1. Islamic State remains an adaptive terrorist organisation that seeks new ways to penetrate the defensive measures of security agencies. To the best of my knowledge, the method of sending components and instructions for a do-it-yourself improvised explosive device to a Western country has not been tried before. The element of surprise has a limited shelf life, however, and having taken authorities by surprise in developing this planned terrorist attack, it is unlikely to work a second time.

2. This incident proves once again that the threat posed by foreign fighters is not simply the people themselves. Skills degrade, but in the jihadi milieu, connections rarely do. The actual network of terrorists, as opposed to the individuals themselves, was perhaps the biggest security threat to emerge from the war in Afghanistan – the same is likely to be the case following the Syrian and Iraqi conflicts. In this case, the connection between the Islamic State ‘handler’ and the Australian end of the plot was made by an Australian terrorist living in Syria, Tarek Khayat.
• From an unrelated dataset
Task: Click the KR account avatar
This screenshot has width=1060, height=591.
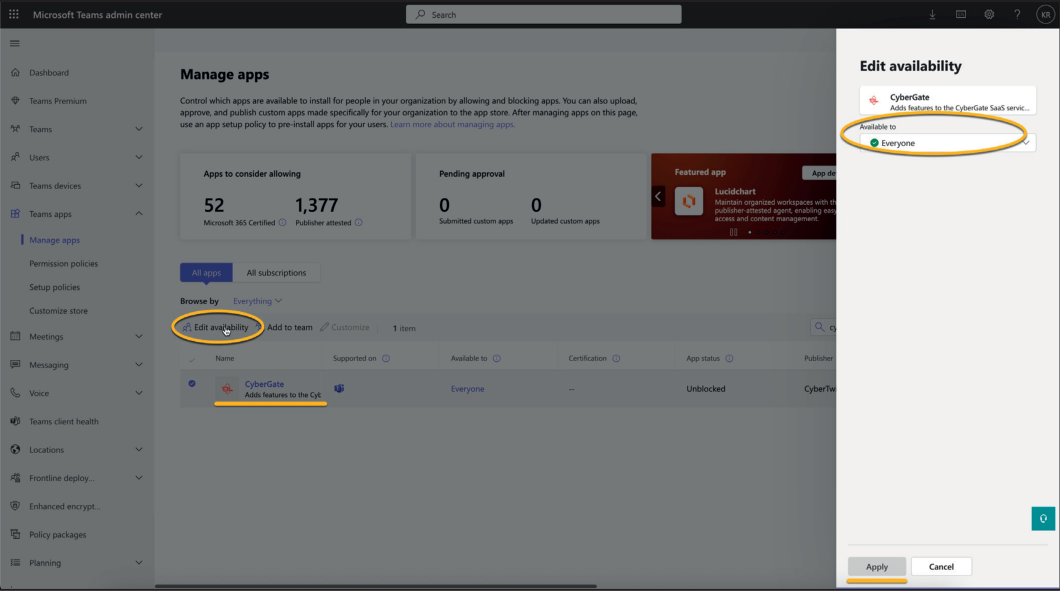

In this instance the Australian end was Tarek’s brother, but the important fact was that the ability to link a neophyte Australian terrorist on home soil with a seasoned operator in Syria came about because of the interconnected nature of the terrorist network established over the years in Syria. Analysts are going to spend decades unravelling the complex networks that have been built up over years of inter- and intra-jihadi cooperation in Syria and Iraq.

3. If Islamic State was able to place a military-grade explosive onto air cargo in Turkey, it doesn’t say much for Turkish airport security (equally concerning is the porousness of security procedures at the Australian end, where it was collected). Given that the majority of foreign fighters and Islamic State members will attempt to exfiltrate the battlefield through Turkey, the incident adds to concerns about the ability of Ankara’s security services (already in doubt, given their focus on the Kurds and the impact of the post-coup purges of Gulenists on their capability).
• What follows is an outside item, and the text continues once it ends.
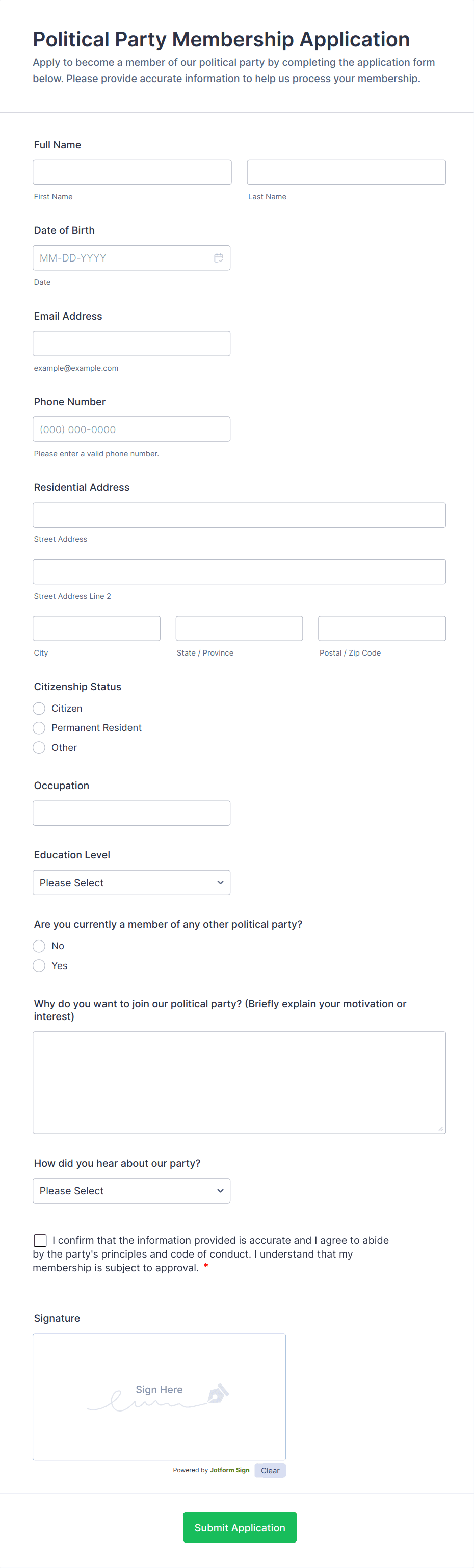Click the Postal / Zip Code field
Viewport: 474px width, 1568px height.
382,628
4. There is a difference between being structured and bold, and being simply bold. While the plotters appear capable enough of smuggling in explosives and components for an improvised explosive device and being in contact with each other without alerting Australia’s security services in order to construct the device, there doesn’t appear to have been much thought given to how to smuggle onto the aircraft. Police said that they had reconstructed the device and tried penetration tests at Australian airports with a 100% detection rate. Unless they believed they had someone on the inside (of which there is no indication), then the terrorists don’t appear to have thought this rather crucial aspect through. All we know is that the device was taken to the airport but never checked in and then taken back to one of the residences. They certainly didn’t lack the intent to kill hundreds of Australians and other nationals, but perhaps the difference between seasoned terrorists providing guidance from Syria and wannabe terrorists from southwest Sydney is their individual capability.
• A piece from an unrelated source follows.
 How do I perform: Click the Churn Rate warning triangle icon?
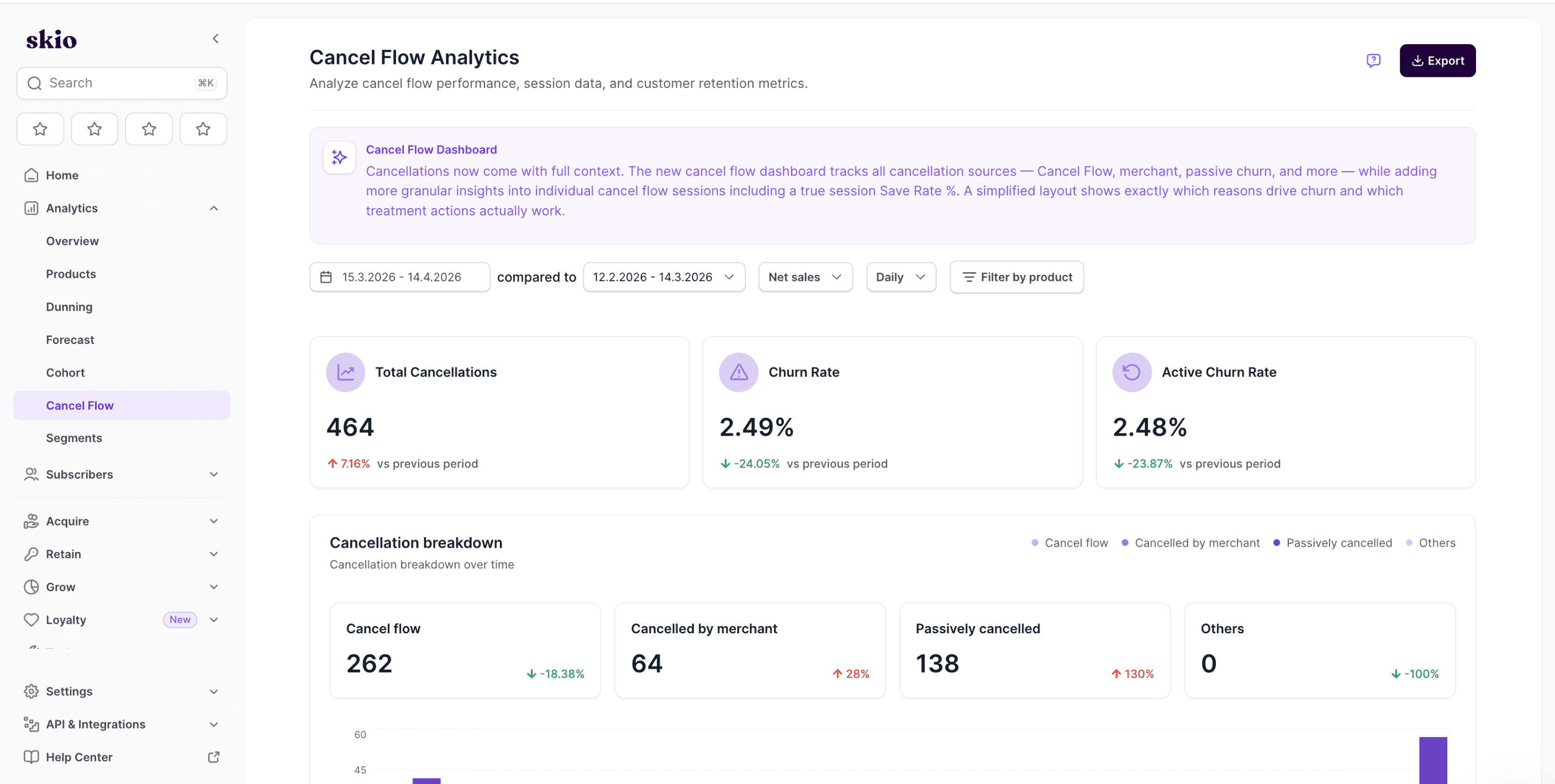[x=738, y=372]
5. If there was any doubt previously, this incident should reinforce the value of our intelligence liaison partnerships. It appears the information regarding the plot and the individuals involved in it was gained as the result of information passed on by a partner agency or partner agencies overseas. In the counter-terrorism field, the public rightly demands 100% success from our intelligence agencies, which depends on prompt and accurate information. The healthier liaison relationships are, the more likely it is that terrorist plots will be foiled.

6. I hope that this once and for all ends references on Q&A, The Drum and other commentary outlets to the rather vacuous statement that ‘more people are killed by falling out of bed/lightning strikes/choose other random act’ than terrorism, and therefore the money spent on counter-terrorism is out of proportion to the risk as measured by the number of people killed in Australia by terrorists.

One of the main reasons why so few people are killed is because of the number of plots that are foiled by our security agencies. Given this foiled plot was designed to kill hundreds of people, it would be interesting to see whether the ’terrorism threat is blown out of all proportion’ brigade still holds to that view.